Tasks for this exercise =>
(1) Write out the part of the article on medical aid cover for infertility from "With Infertility increasing" to "the many attendees.", keeping every word the same.
(2) According to the article on medical aid cover for infertility, how many proxy votes were received for the annual Discovery Health AGM?
(3) Continue the article on medical aid cover for infertility after its final sentence.

Text passage =>
Segment Open

Advocate. Inform. Empower

Does your medical aid support your diagnosis?

With Infertility increasing globally, the need for fertility treatments are increasing year on year. And as medical schemes continue to offer little to no cover for treatment, (many of them having a blanket exclusion on infertility, right before listing participation in terrorist activity and wilful violation of the law!) rather than fair treatment for a recognised disease, the options to create one’s own family may be out of reach for many. When somebody becomes a member of a medical aid they do it for peace of mind that when diagnosed with a recognised disease entity the medical aid will support them with fair payment of treatment. This is however not always the case. At recent IFAASA seminars, Saskia Williams, Meggan Zunckel and Tarryn Jacobs touted for support from the many attendees.

The support received was overwhelming with over 600 proxy votes received for the annual Discovery Health AGM. Following the AGM, IFAASA was invited to a meeting with Discovery to discuss the issue of funding for infertility treatment. The meeting was positive and discussion will continue with both ourselves and SASREG.

South Africa has some of the highest rated IVF clinics in the world, many with over 20 years experience in using cutting edge technology to assist in achieving much longed for families. But many medical aids’ reluctance to consider fair cover for fertility treatments is making this avenue of hope inaccessible to many hopeful future parents.

These are very rocky times for South Africa’s many unhappy childless. Desperate couples will go to otherwise unimaginable lengths to pay for treatments anyway with many re-mortgaging homes or taking out significant personal loans.

Segment Closed

Data section =>
Segment Open

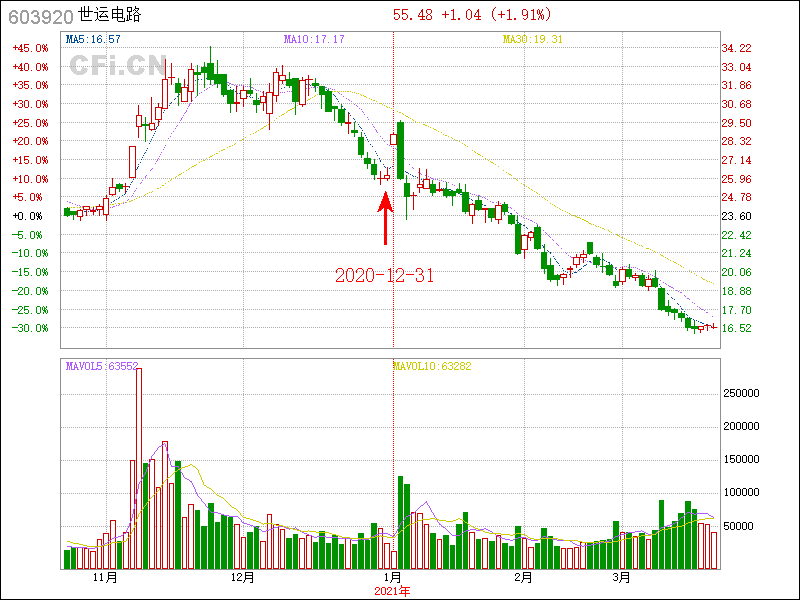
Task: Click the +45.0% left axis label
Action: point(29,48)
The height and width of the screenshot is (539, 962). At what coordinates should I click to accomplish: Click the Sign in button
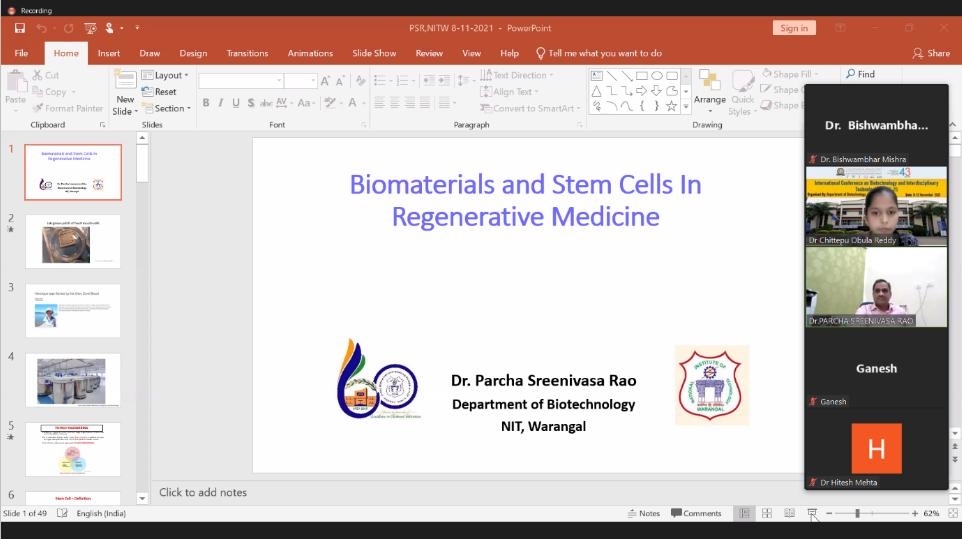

Segment Closed

Answers by task =>
(1)
With Infertility increasing globally, the need for fertility treatments are increasing year on year. And as medical schemes continue to offer little to no cover for treatment, (many of them having a blanket exclusion on infertility, right before listing participation in terrorist activity and wilful violation of the law!) rather than fair treatment for a recognised disease, the options to create one’s own family may be out of reach for many. When somebody becomes a member of a medical aid they do it for peace of mind that when diagnosed with a recognised disease entity the medical aid will support them with fair payment of treatment. This is however not always the case. At recent IFAASA seminars, Saskia Williams, Meggan Zunckel and Tarryn Jacobs touted for support from the many attendees.

(2) Over 600 proxy votes were received.

(3)
Furthermore, in a desperate attempt to maximise the few treatment cycles that people can now afford, as many embryos as is allowed / possible are transferred per cycle, often resulting in multiple pregnancy. Ironically enough, not only does this trend increase the actual cost to the medical aids in for example NICU time, but the risks to mother and babies increase. And costs continue to accumulate for the medical aids with continued support and intervention into childhood for some of these children.

Meggan Zunckel, founder of IFAASA, recognises that women who badly want a child will do anything and that troubles her. “We need the medical aids to realise the benefit to themselves and their paying members by being a supporting rather than an opposing force in treating infertility” she says.

It is critical that members of medical aids investigate and understand the process required for payment of infertility tests and procedures. This information can be found on the IFAASA website at:
https://www.ifaasa.co.za/infertility-and-medical-aid-schemes/

Empowering yourself with knowledge is the only tool members have to ensure that their medical aid works for them.